The reason it’s so hard to be disciplined is that the “old brain” or limbic brain– that which sits beneath our larger neo-cortical mass which does advanced things like thinking–has one goal only when it comes to food, which is to eat any and all carbs and fat in order not to starve the next period of famine (inevitable in prehistory). That “old” brain is not clued in to modernity, HFCS, high calorie density in every food, etc.  As long as we eat a diet high in refined sugars/starch the majority of us will eventually find ourselves plagued by carb cravings. Cravings are that old brain demanding we eat, an insulin driven cycle that’s hard to break free from as long as we eat sugars. Add insulin resistance into the mix, and you will find someone gaining weight, miserable, trying desperately most of the time to be disciplined, but succumbing to binges all too often.

For those who find ourselves in that awful place the best and probably only chance to get free of those cravings, binges, misery is to rid our diets of all refined sugars/starches, and keep any carbohydrates even from fruits and vegetables strictly controlled. That takes discipline. Discipline is ultimately a great friend.

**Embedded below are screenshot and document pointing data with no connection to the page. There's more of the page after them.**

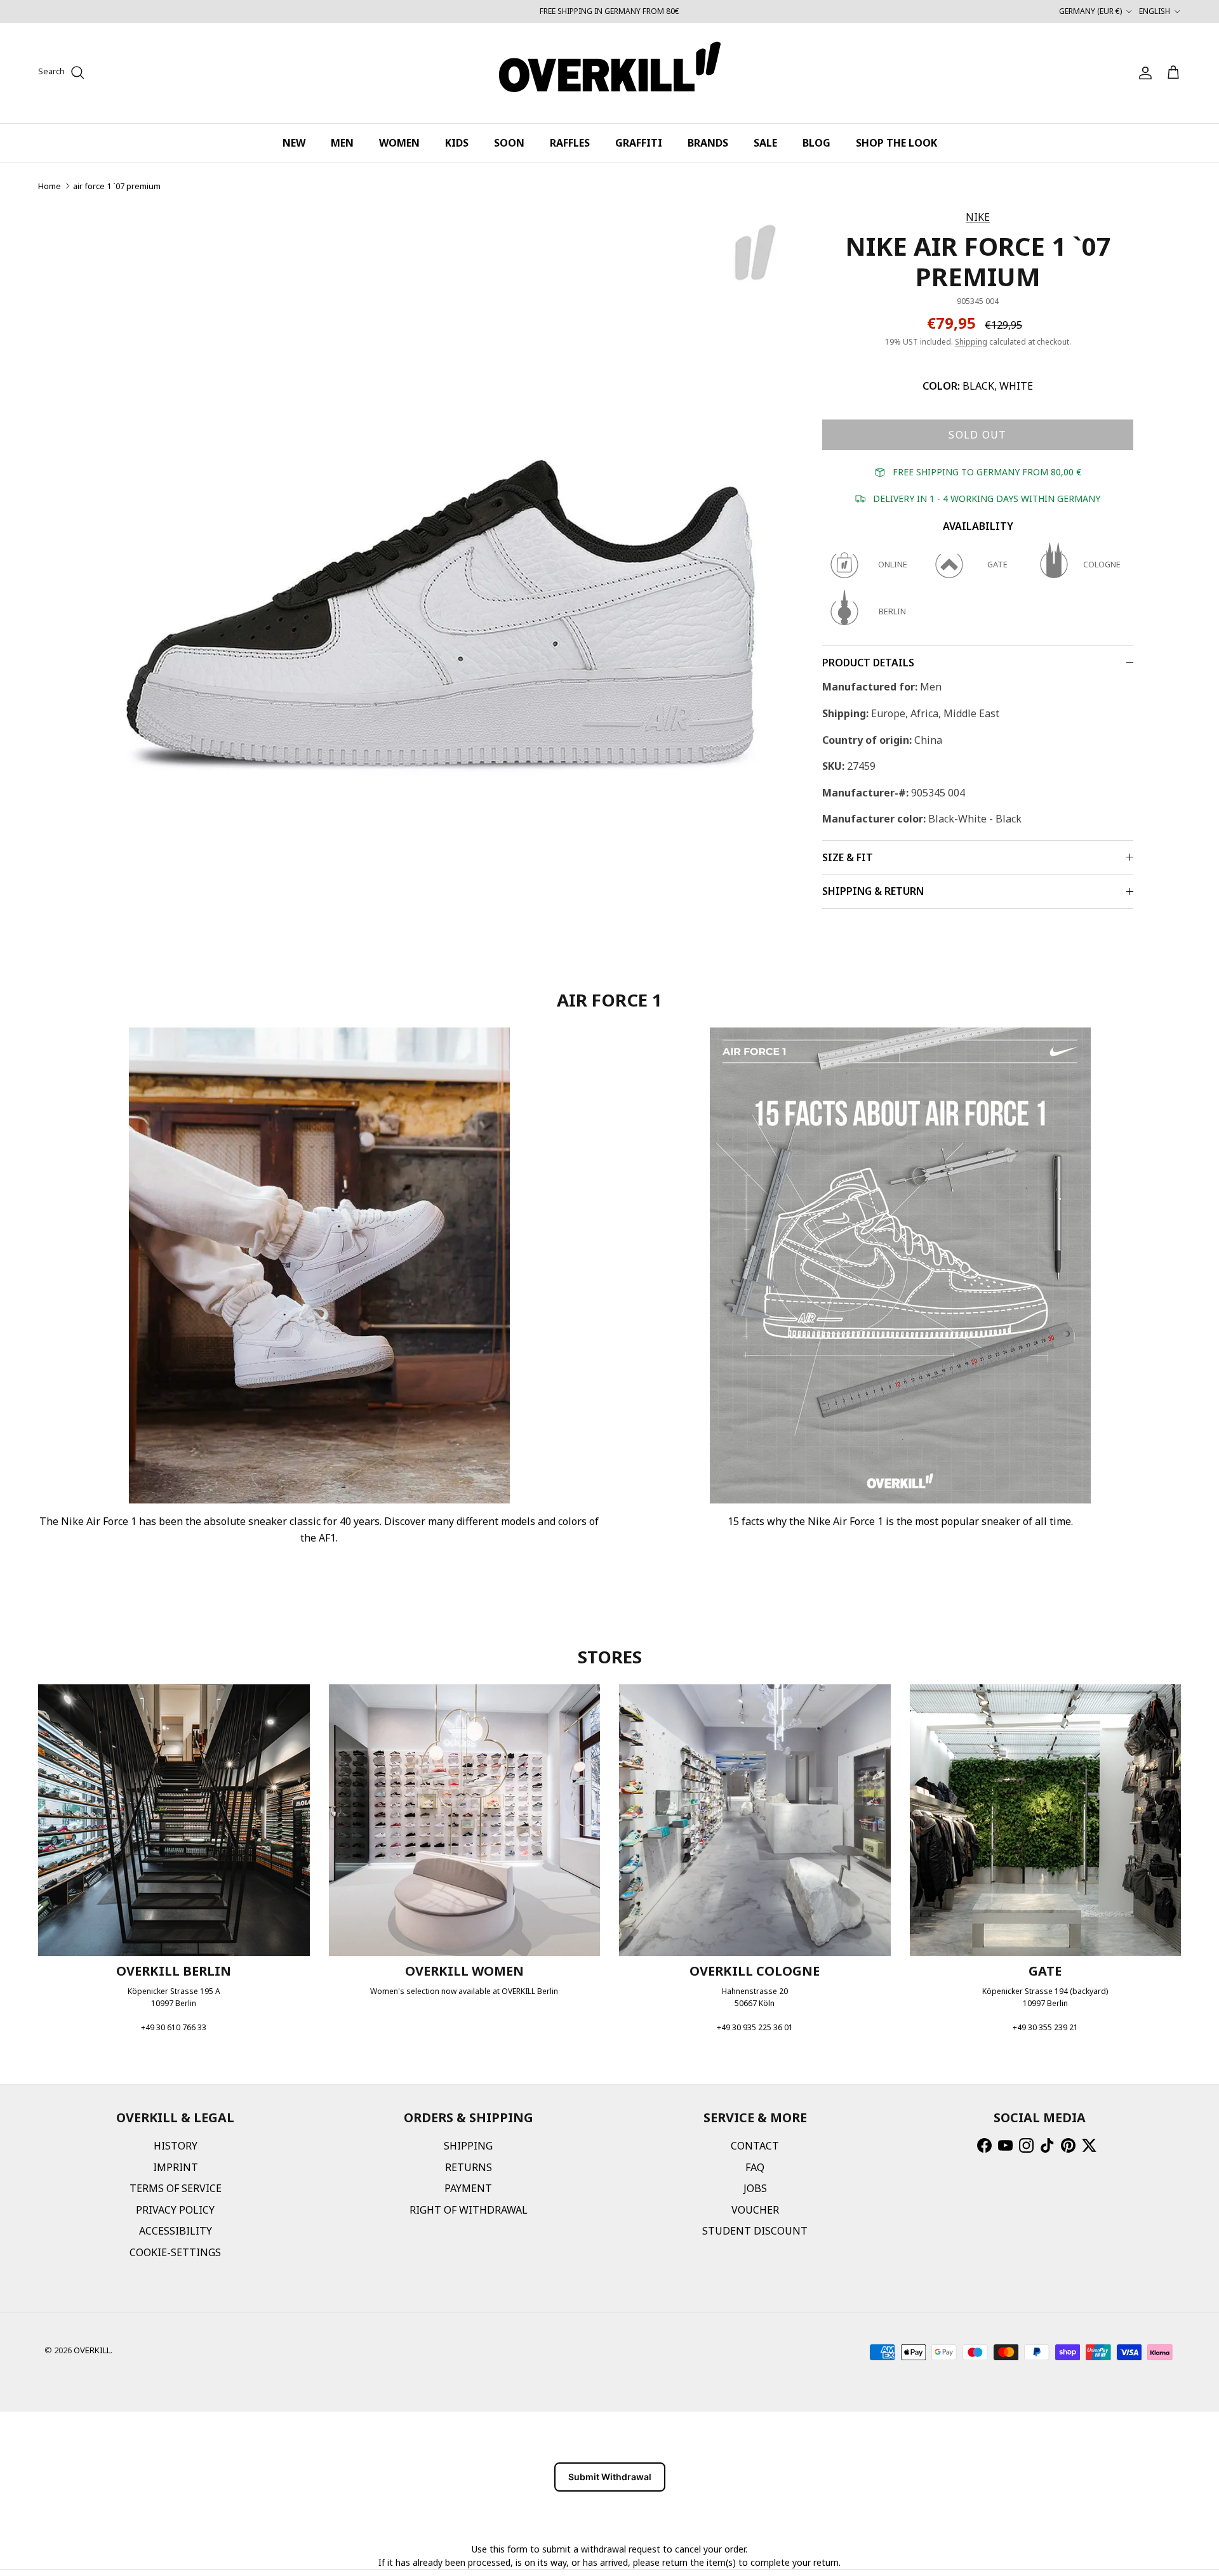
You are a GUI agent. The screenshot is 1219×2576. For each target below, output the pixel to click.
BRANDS (708, 143)
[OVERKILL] (609, 73)
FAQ (754, 2167)
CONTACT (755, 2146)
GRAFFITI (638, 143)
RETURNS (468, 2167)
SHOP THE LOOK (896, 143)
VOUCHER (755, 2210)
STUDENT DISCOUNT (755, 2231)
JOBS (755, 2188)
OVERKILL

Once we see the path to free ourselves of the addictive properties of sugars-starch-artificial sweets, then for some period of time we will have to exercise self-discipline to establish good eating habits often lost for several years.

For most of my young life I ate three meals a day rarely snacked, then as age, menopause, lack of sleep, a high stress career all began to take their toll, my cravings steadily increased; I ate ever more carbs, mostly the so-called good carbs, but found myself beginning to have binges on ice cream, sweet rolls, and such high cal-carb-fat foods. I became miserable, for how could I be in this position when I had always been very good at accomplishing what I wanted to do with my life. No wonder so many people who get fat are also in some state of depression (which is also a direct product of too much sugar).

I refused to give up or in, and read and tried dozens of different plans until I stumbled across Atkins low carb plan, which helped a lot, but not quite enough, for Atkins unwittingly allowed for the use of sugar substitutes, aka artificial sweeteners. Only a few years later did I learn that these artificial sweets were also creating strong cravings for me. Further, I had walked four miles a day for years, so lack of exercise was not my problem, indeed it was contributing to the problem. How could I be doing everything 90% right and getting 100% bad results?  Gary Taubes book, Good Calories, Bad Calories was a revelation! Finally it all made sense. But after ten years of eating too much carbohydrate, my brain was not happy to give them up, so now was when the need for self-discipline became vitally important.

My spouse once said that I had hit the “perfect storm” of conditions to get overweight. He could see that I was working hard to keep my weight in control, and had a lot of sympathy, for which I’m very grateful, for I know people who don’t have that support. So in a way it became necessary for me to make sure I was sailing in calm waters. Happily the hormone problems are past, back surgery very successful, and so I could implement the right things like being faithful to recording my food intake, keeping my carbs around 20g per day, increasing fats, eating mostly grass-fed and organic, getting enough but not too much exercise, and meditating, which has been a long time practice through writing and walking.  The biggest areas of discipline came around avoiding artificial sweeteners, and not eating between meals. I still catch myself opening the refrigerator and thinking “what’s to eat?” then reminding myself that I don’t eat between meals.

Changing our eating habits as well as the foods we eat can lead us to good health and leaner, fitter bodies, but all of us have to exercise some level of self-discipline. Just eating low carb won’t be enough to lose weight if you are eating too much food and your body doesn’t have to give up the stored fat.  Most of us, especially if not young, will have to do some restricting of how much and when we eat to get success. That said, it can be done, which was the best news I’ve had in years.